The India-United States trade deal was not finalised since Prime Minister Narendra Modi did not call President Donald Trump, claimed US Commerce Secretary Howard Lutnick during a podcast.
“I set the deal up, but you had to have Modi call President Trump. But they (India) were hesitant and Modi did not call,” Lutnik said during an interview with told All-In Podcast.
The Commerce Secretary said that he assumed that the India deal was going to be done before Indonesia, the Philippines and Vietnam, and negotiated with them more. “And then, India calls back and says, ‘Oh, okay. We, we’re ready.’ I said, ‘Ready for what?’ You know, it was like three weeks later. I go, ‘Are you ready for the train that left the station three weeks ago?,'” Lutnic said.
“And they remember, and I remember, and they say, ‘but you agreed’. And I said, ‘then, not now, then’. So that’s the problem. India will work it out, but there’s a lot of countries and they each have their own deep internal politics, and to get something approved by their Parliament… these are deeply complex things,” he added.
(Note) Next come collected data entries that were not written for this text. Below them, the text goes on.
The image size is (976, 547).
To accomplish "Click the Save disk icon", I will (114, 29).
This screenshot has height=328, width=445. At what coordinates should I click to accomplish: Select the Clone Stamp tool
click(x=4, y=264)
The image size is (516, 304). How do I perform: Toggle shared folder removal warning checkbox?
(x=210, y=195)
Trump threatens to impose 500 per cent tariff
According to reports, India and the US have been negotiating the proposed bilateral trade agreement since March 2025. So far, the two countries have held six rounds of negotiations.
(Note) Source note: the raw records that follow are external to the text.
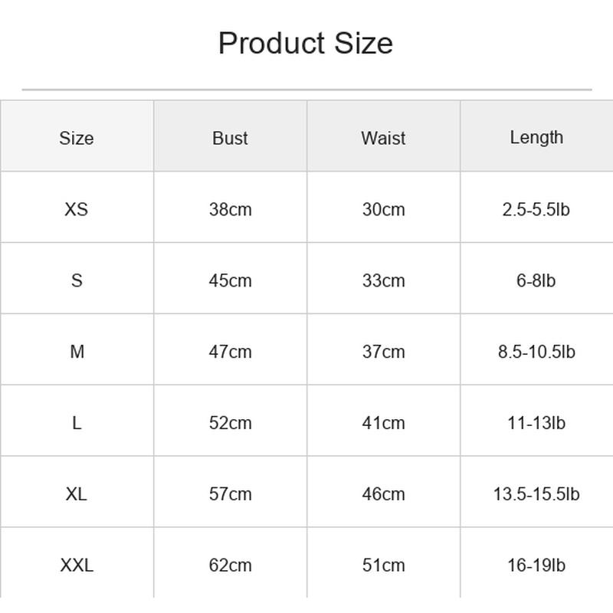Screen dimensions: 613x613
Task: Select the Size column header
Action: coord(77,136)
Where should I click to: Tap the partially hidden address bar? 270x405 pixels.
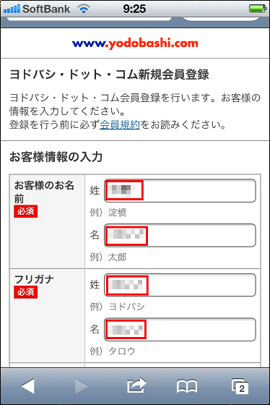89,19
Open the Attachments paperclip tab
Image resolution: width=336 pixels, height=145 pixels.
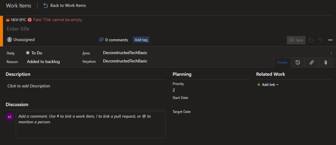325,62
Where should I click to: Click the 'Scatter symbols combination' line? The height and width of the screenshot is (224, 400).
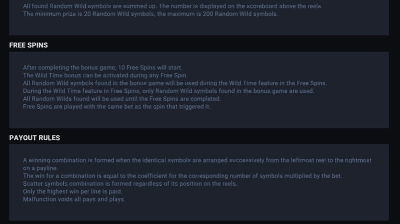130,184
The Trump administration has imposed 50 per cent tariffs on India, including 25 per cent for Delhi’s purchases of Russian oil, among the highest imposed on any country in the world. India has described the US action as “unfair, unjustified and unreasonable.”
Recently, the Trump administration threatened to impose 500 per cent tariff on countries buying oil from Russia, with US senator Lindsey Graham saying that President Donald Trump has “greenlit” the Russia Sanctions Bill.
The bill titled Sanctioning Russia Act of 2025, enables the US administration to impose tariffs and secondary sanctions on countries buying Russian oil, gas, uranium, etc. “The President must increase the rate of duty on all goods and services imported from Russia into the United States to at least 500 per cent relative to the value of such goods and services,” the Bill stated.
A version of the Bill released in 2025 had the provision for the President to “waive the 500 per cent tariffs for a period of up to 180 days with respect to a country, goods or service if he determines it is in the national interest of the United States.”
The US remained India’s largest trading partner for the fourth consecutive year in 2024-25, with bilateral trade valued at USD 131.84 billion. The US accounts for about 18 per cent of India’s total goods exports, 6.22 per cent of its imports and 10.73 per cent of its total merchandise trade.
According to exporters, the agreement is significant as India’s merchandise exports to the US declined for the second consecutive month in October, falling by 8.58 per cent to USD 6.3 billion due to the hefty tariffs imposed by Washington.
Congress slams Modi
The Congress slammed Prime Minister Modi, stating that India missed out on a trade deal with the US due to a lack of direct engagement at the leadership level.
Congress MP Jairam Ramesh shared Lutnick’s video on X with a dig at the Prime Minister. “Hug hug na raha, post post na raha… Kya se kya ho gaya, bewafa teri dosti mein,” he tweeted, mocking a decline in the relationship between the two countries.